* [RECORDS FOR THE TASK]:
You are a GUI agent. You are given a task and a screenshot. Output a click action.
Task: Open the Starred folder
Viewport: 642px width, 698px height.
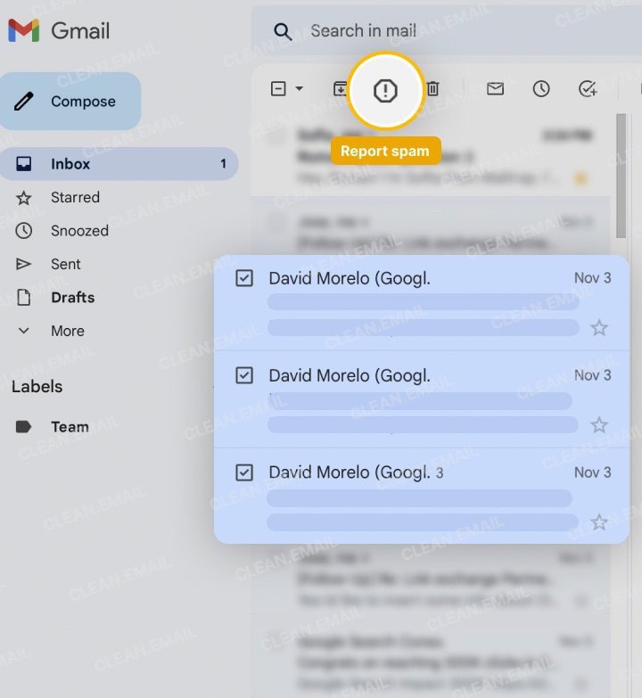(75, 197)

...

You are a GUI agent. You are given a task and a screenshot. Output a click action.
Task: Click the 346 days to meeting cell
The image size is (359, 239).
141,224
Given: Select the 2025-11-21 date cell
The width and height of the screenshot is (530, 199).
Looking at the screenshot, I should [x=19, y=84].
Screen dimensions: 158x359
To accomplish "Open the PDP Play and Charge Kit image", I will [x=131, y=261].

==

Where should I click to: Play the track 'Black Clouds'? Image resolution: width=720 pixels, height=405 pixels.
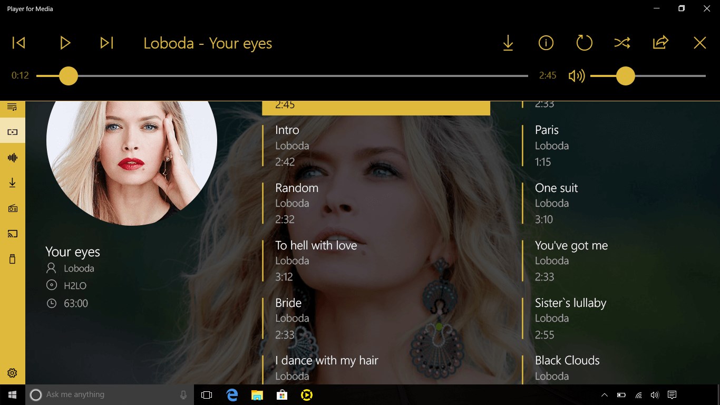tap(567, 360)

* [EXERCISE TASK]: Could you rewrite the material from the line with "Where should I" to the line with "tap(567, 360)", putting "song" in place of "track" and keeping everything else the same? Omit the pictures from your answer.

* [THE RESULT]:
Where should I click to: Play the song 'Black Clouds'? Image resolution: width=720 pixels, height=405 pixels.
tap(567, 360)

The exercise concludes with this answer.